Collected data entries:
▬▬▬
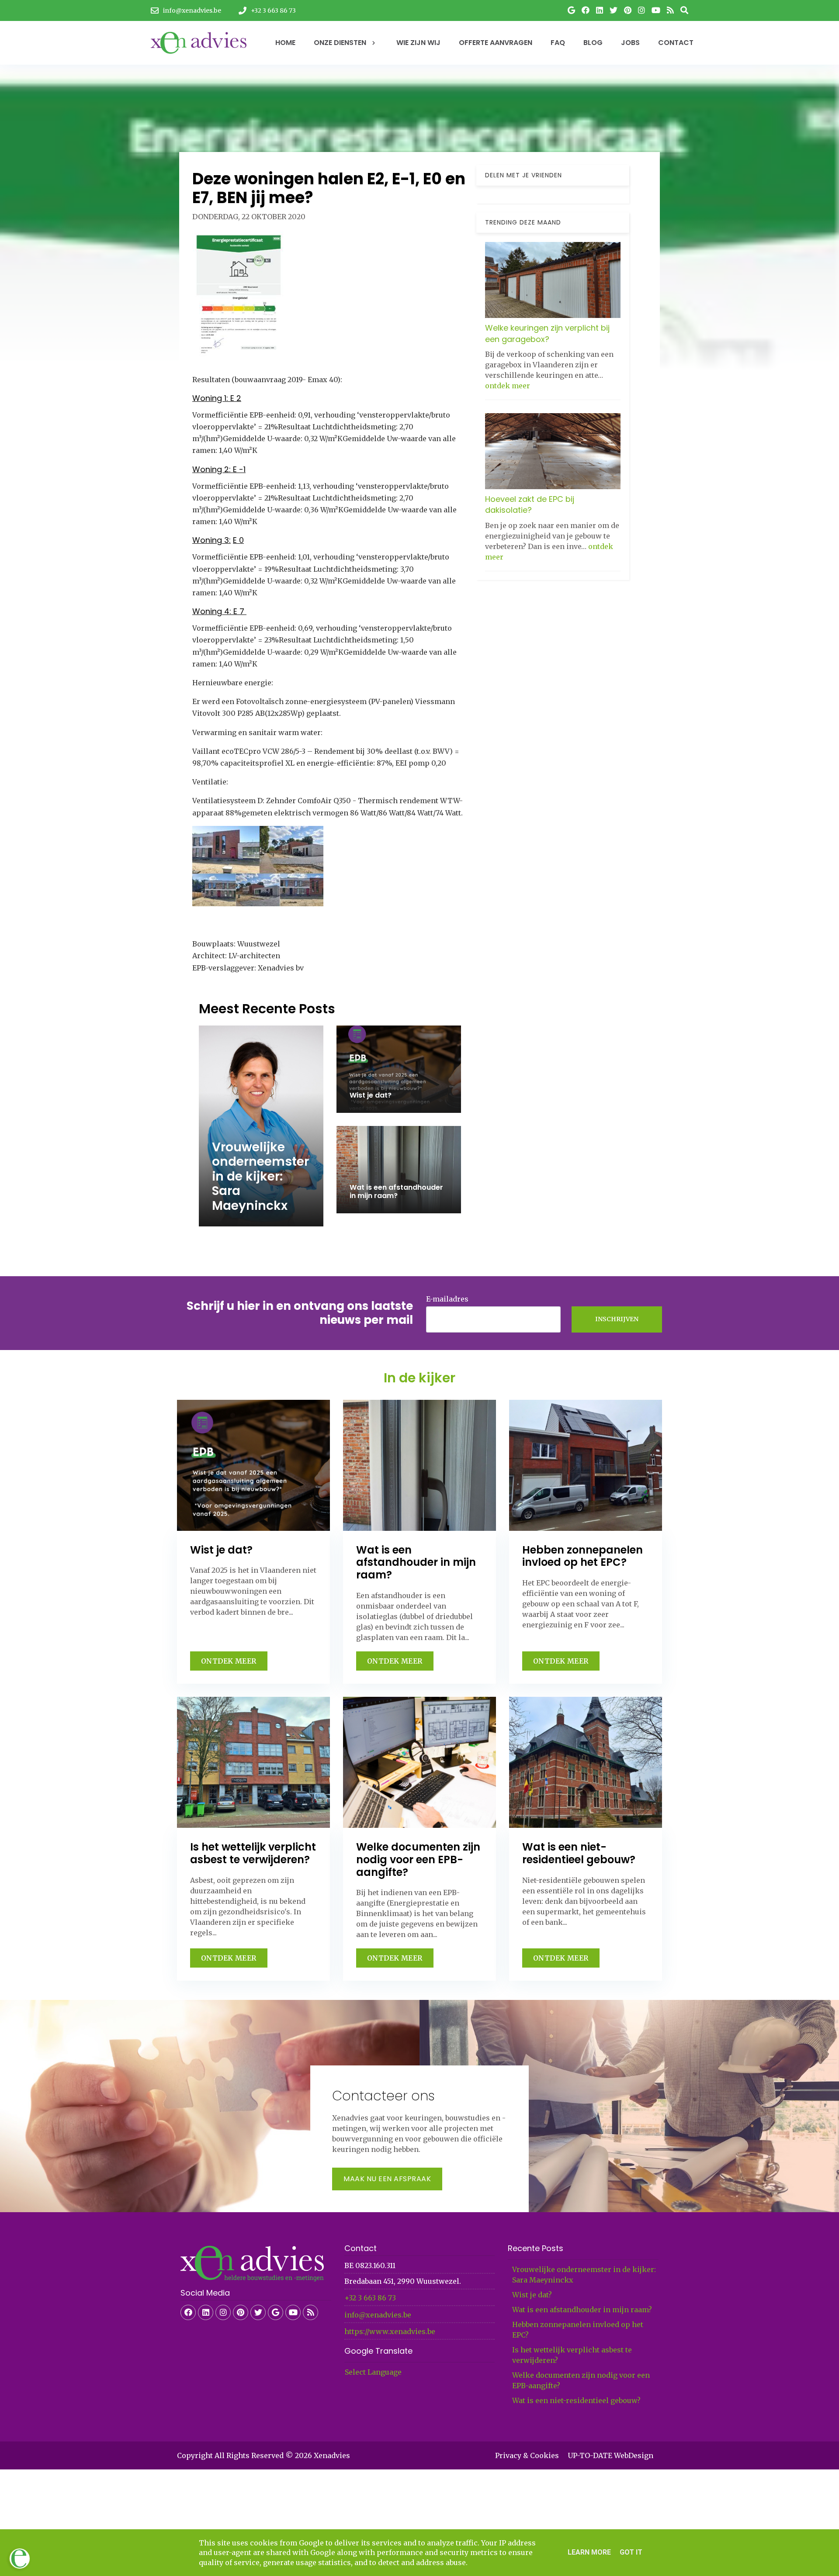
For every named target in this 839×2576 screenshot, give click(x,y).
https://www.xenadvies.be (389, 2331)
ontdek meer (507, 385)
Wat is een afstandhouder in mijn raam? (582, 2309)
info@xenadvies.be (377, 2314)
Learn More (589, 2552)
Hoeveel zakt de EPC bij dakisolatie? (529, 504)
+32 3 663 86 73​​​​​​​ (370, 2297)
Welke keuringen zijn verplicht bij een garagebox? (547, 333)
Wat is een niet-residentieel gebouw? (576, 2400)
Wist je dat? (532, 2294)
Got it (631, 2552)
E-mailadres (447, 1299)
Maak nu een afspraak (387, 2179)
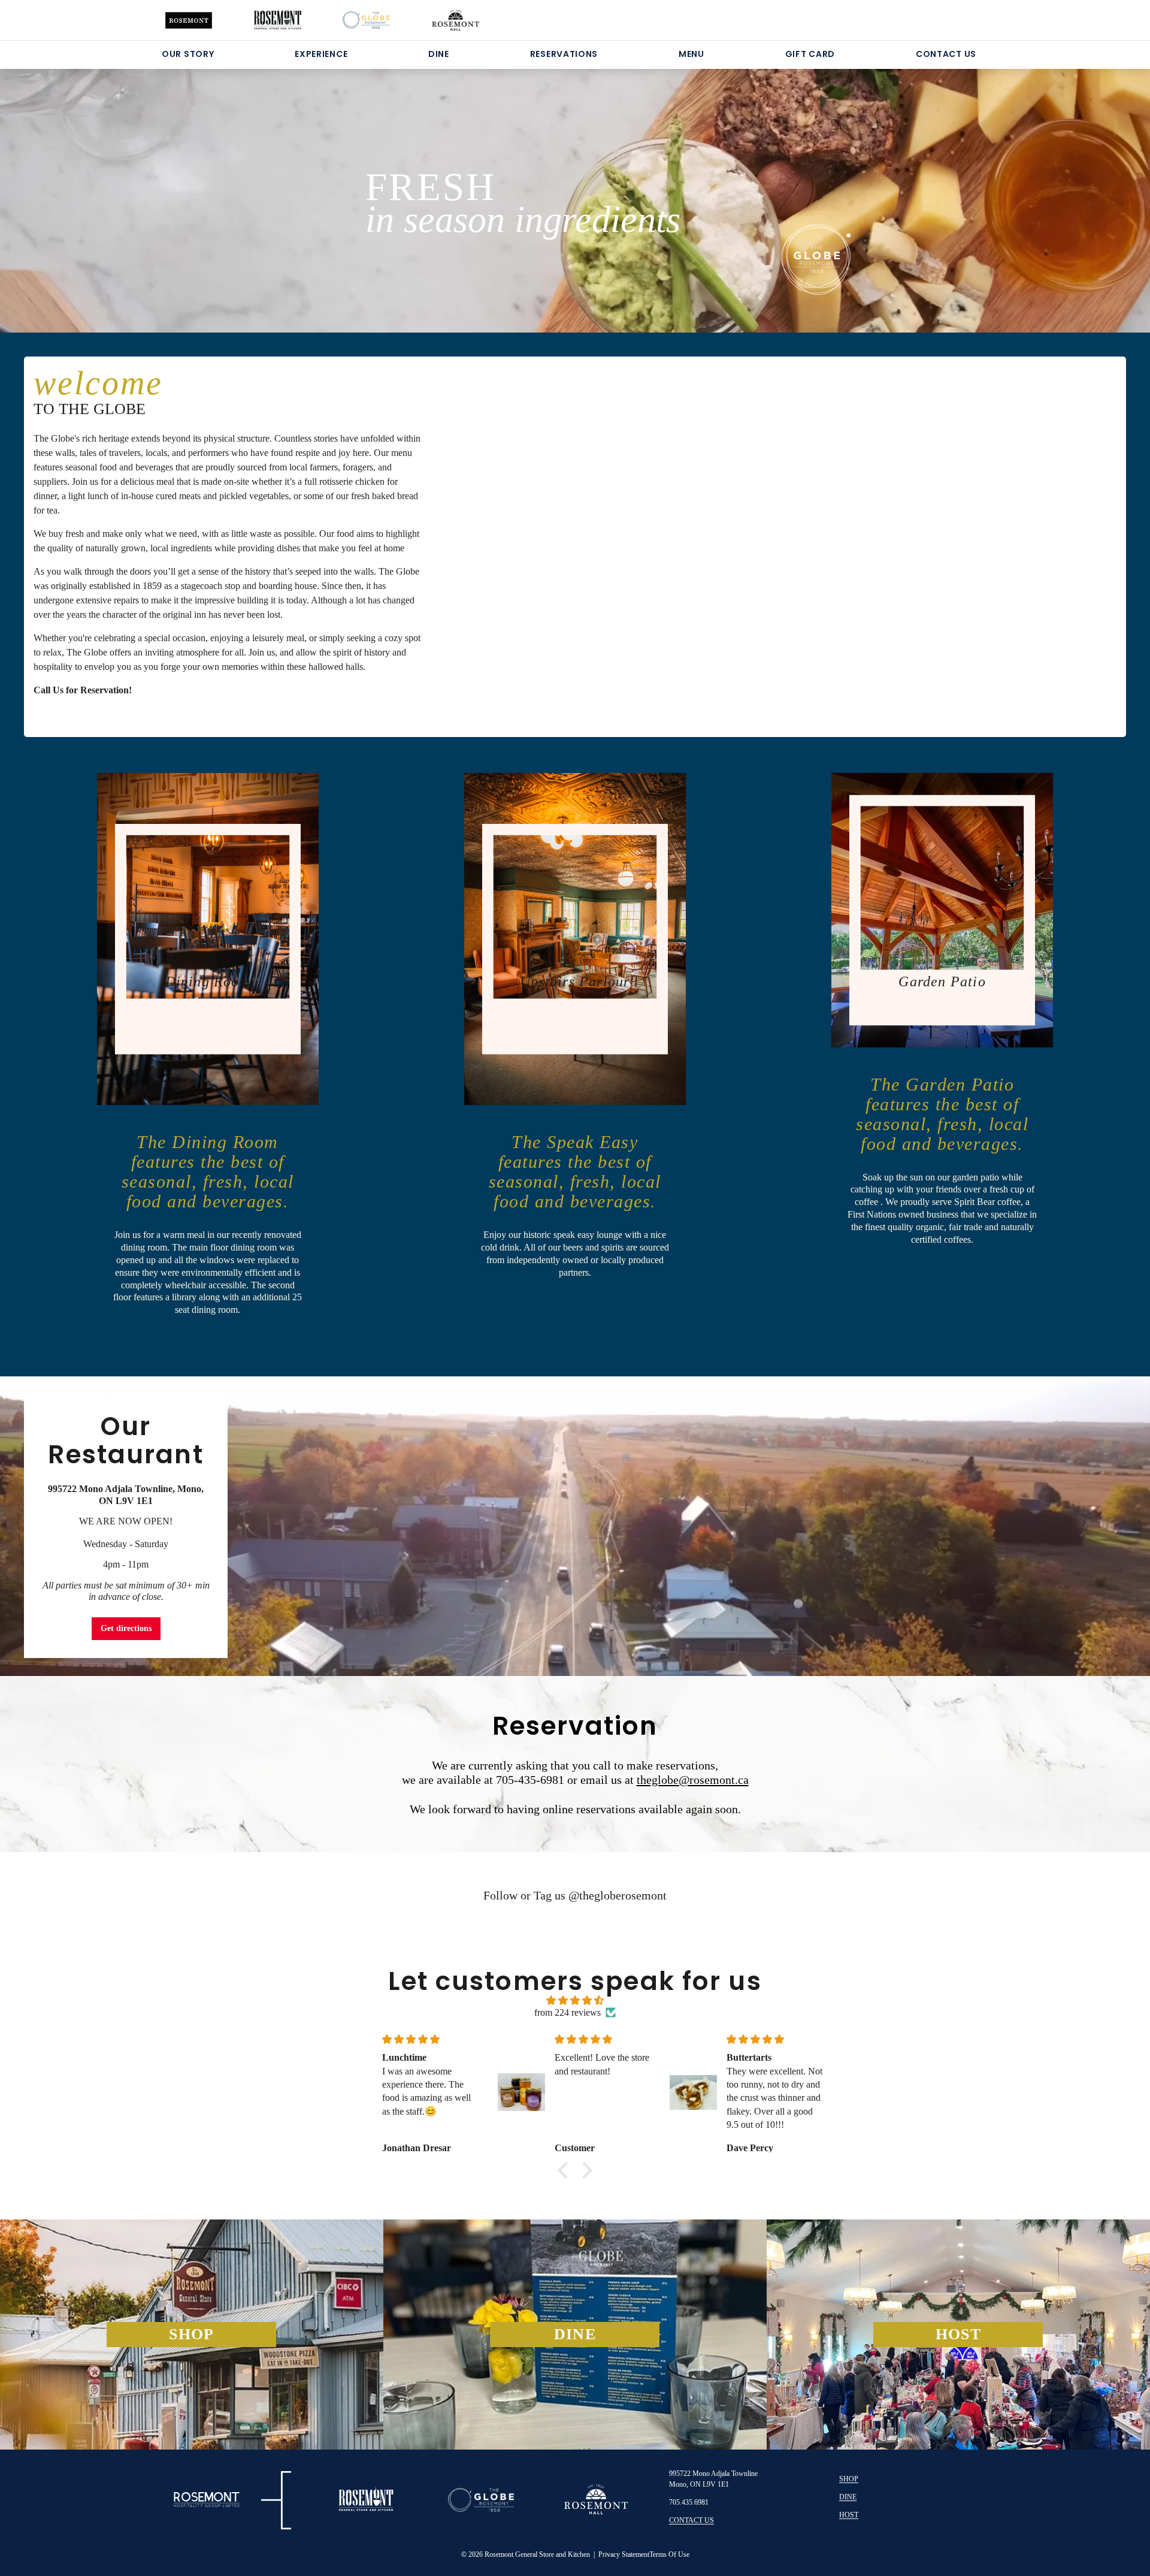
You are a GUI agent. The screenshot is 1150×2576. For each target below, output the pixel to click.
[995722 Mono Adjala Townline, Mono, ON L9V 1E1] (575, 1526)
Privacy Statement (623, 2554)
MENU (691, 54)
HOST (848, 2515)
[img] (575, 2000)
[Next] (1066, 186)
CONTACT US (946, 54)
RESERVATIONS (564, 54)
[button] (566, 2170)
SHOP (848, 2479)
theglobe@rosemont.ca (693, 1779)
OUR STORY (188, 54)
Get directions (126, 1628)
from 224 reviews (567, 2012)
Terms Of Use (669, 2554)
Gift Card (810, 54)
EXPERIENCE (321, 54)
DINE (438, 54)
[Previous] (84, 186)
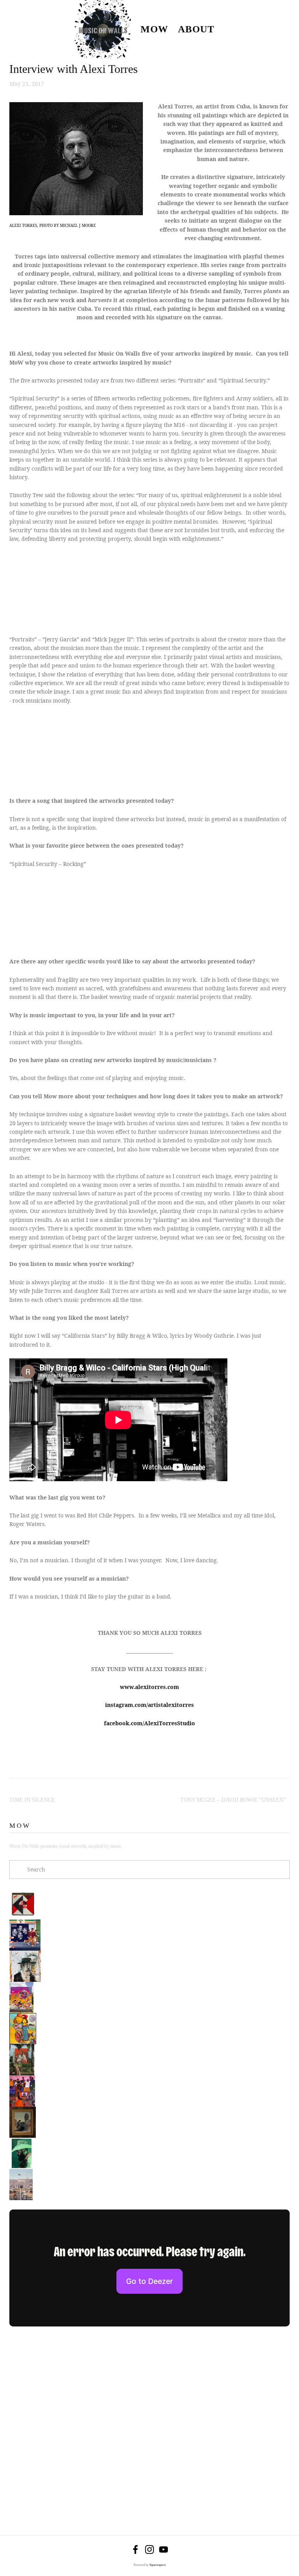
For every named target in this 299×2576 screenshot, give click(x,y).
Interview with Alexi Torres (73, 68)
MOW (154, 29)
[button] (44, 588)
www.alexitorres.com (149, 1687)
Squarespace (158, 2565)
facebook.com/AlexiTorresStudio (149, 1723)
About (196, 29)
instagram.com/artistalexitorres (149, 1704)
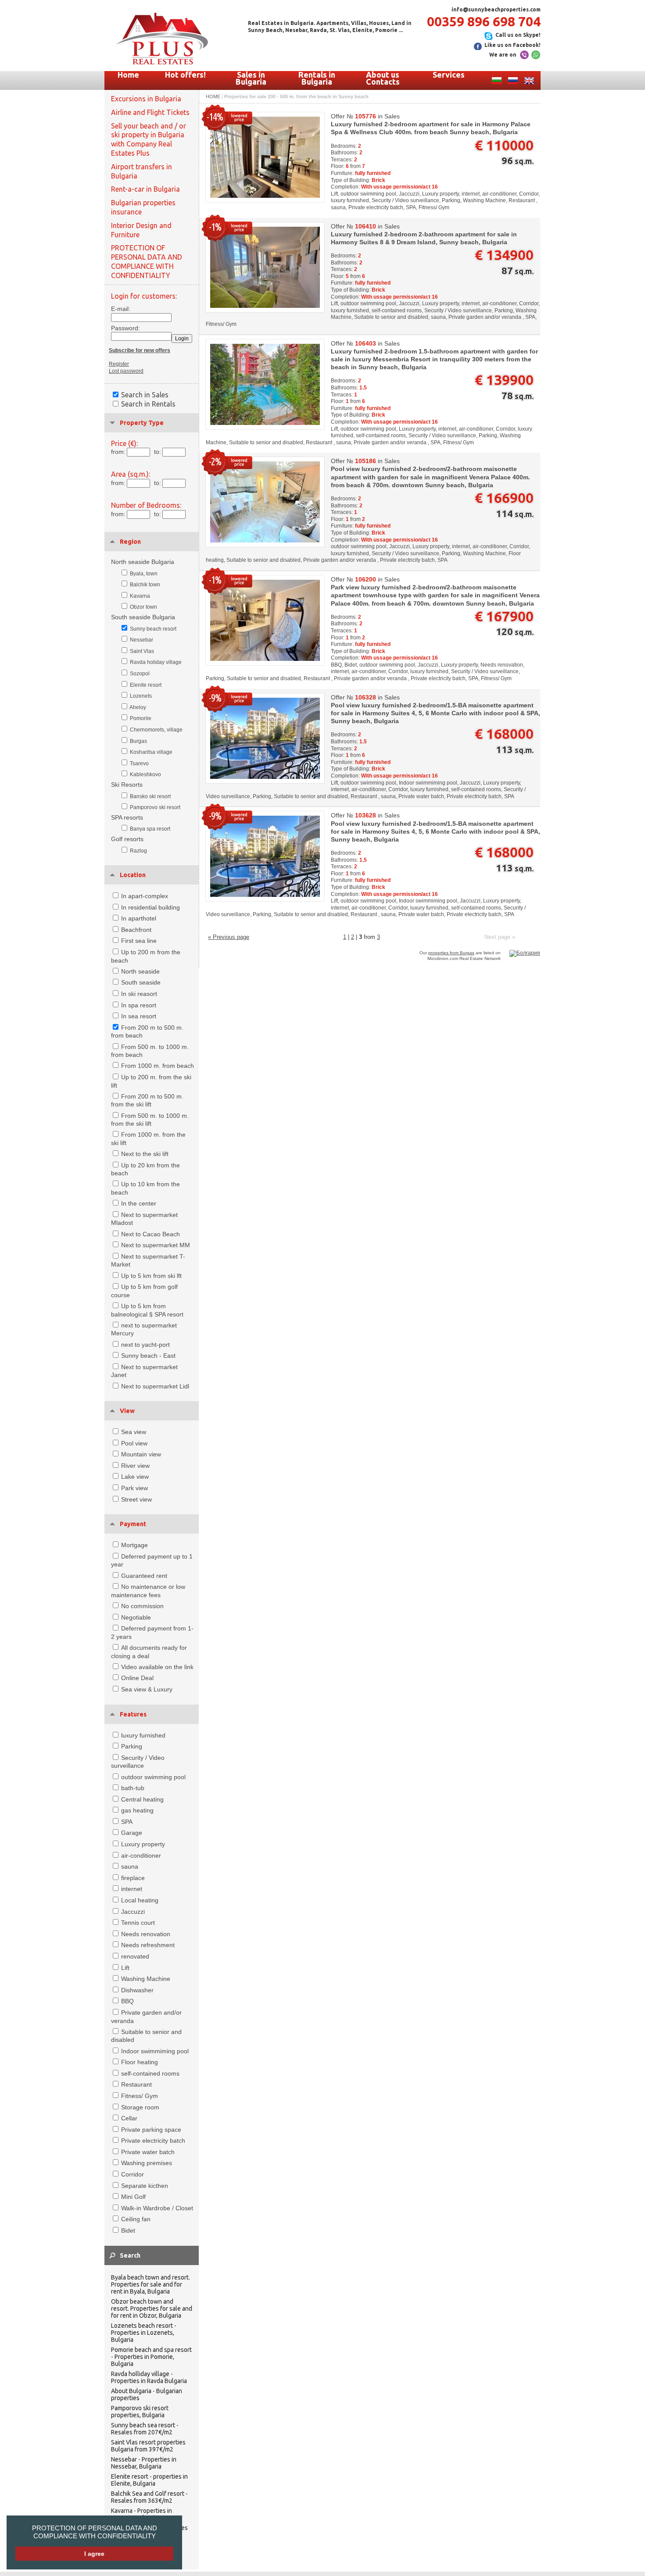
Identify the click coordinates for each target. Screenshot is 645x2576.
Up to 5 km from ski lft (151, 1275)
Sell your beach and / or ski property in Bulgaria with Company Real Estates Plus (148, 139)
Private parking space (151, 2129)
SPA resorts (127, 817)
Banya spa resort (150, 829)
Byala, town (144, 574)
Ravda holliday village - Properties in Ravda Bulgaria (149, 2377)
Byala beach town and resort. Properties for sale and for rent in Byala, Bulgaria (150, 2284)
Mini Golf (133, 2196)
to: (157, 451)
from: (118, 451)
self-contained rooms (150, 2073)
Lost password (126, 371)
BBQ (127, 2001)
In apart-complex (144, 895)
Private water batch (148, 2151)
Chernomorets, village (156, 730)
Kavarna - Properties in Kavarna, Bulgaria (141, 2514)
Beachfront (136, 929)
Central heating (142, 1799)
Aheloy (137, 707)
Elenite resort (145, 685)
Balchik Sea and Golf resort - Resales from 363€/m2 (149, 2497)
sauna (129, 1866)
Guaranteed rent (144, 1575)
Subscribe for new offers (139, 350)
▬▬▬
**Action item:**
Apart from the pictures, all of the data must be duplicated exactly as shown above.

**Solution below:**
For every named target in this 839×2576 screenshot, give click(x,y).
https://www.xenadvies.be (389, 2331)
ontdek meer (507, 385)
Wat is een afstandhouder in mijn raam? (582, 2309)
info@xenadvies.be (377, 2314)
Learn More (589, 2552)
Hoeveel zakt de EPC bij dakisolatie? (529, 504)
+32 3 663 86 73​​​​​​​ (370, 2297)
Welke keuringen zijn verplicht bij een garagebox? (547, 333)
Wat is een niet-residentieel gebouw? (576, 2400)
Wist je dat? (532, 2294)
Got it (631, 2552)
E-mailadres (447, 1299)
Maak nu een afspraak (387, 2179)
You are a GUI agent. The screenshot is 1150×2576. For each target below, output the pixel to click.
[995722 Mono Adjala Townline, Mono, ON L9V 1E1] (575, 1526)
Privacy Statement (623, 2554)
MENU (691, 54)
HOST (848, 2515)
[img] (575, 2000)
[Next] (1066, 186)
CONTACT US (946, 54)
RESERVATIONS (564, 54)
[button] (566, 2170)
SHOP (848, 2479)
theglobe@rosemont.ca (693, 1779)
OUR STORY (188, 54)
Get directions (126, 1628)
from 224 reviews (567, 2012)
Terms Of Use (669, 2554)
Gift Card (810, 54)
EXPERIENCE (321, 54)
DINE (438, 54)
[Previous] (84, 186)
For every named target in this 299×2576 screenshot, give click(x,y).
Interview with Alexi Torres (73, 68)
MOW (154, 29)
[button] (44, 588)
www.alexitorres.com (149, 1687)
Squarespace (158, 2565)
facebook.com/AlexiTorresStudio (149, 1723)
About (196, 29)
instagram.com/artistalexitorres (149, 1704)
Identify the click coordinates for each target. Screenshot is 645x2576.
Up to 5 km from ski lft (151, 1275)
Sell your beach and / or ski property in Bulgaria with Company Real Estates Plus (148, 139)
Private parking space (151, 2129)
SPA resorts (127, 817)
Banya spa resort (150, 829)
Byala, town (144, 574)
Ravda holliday village - Properties in Ravda Bulgaria (149, 2377)
Byala beach town and resort. Properties for sale and for rent in Byala, Bulgaria (150, 2284)
Mini Golf (133, 2196)
to: (157, 451)
from: (118, 451)
self-contained rooms (150, 2073)
Lost password (126, 371)
BBQ (127, 2001)
In apart-complex (144, 895)
Private water batch (148, 2151)
Chernomorets, village (156, 730)
Kavarna - Properties in Kavarna, Bulgaria (141, 2514)
Beachfront (136, 929)
Central heating (142, 1799)
Aheloy (137, 707)
Elenite resort (145, 685)
Balchik Sea and Golf resort - Resales from 363€/m2 (149, 2497)
sauna (129, 1866)
Guaranteed rent (144, 1575)
Subscribe for new offers (139, 350)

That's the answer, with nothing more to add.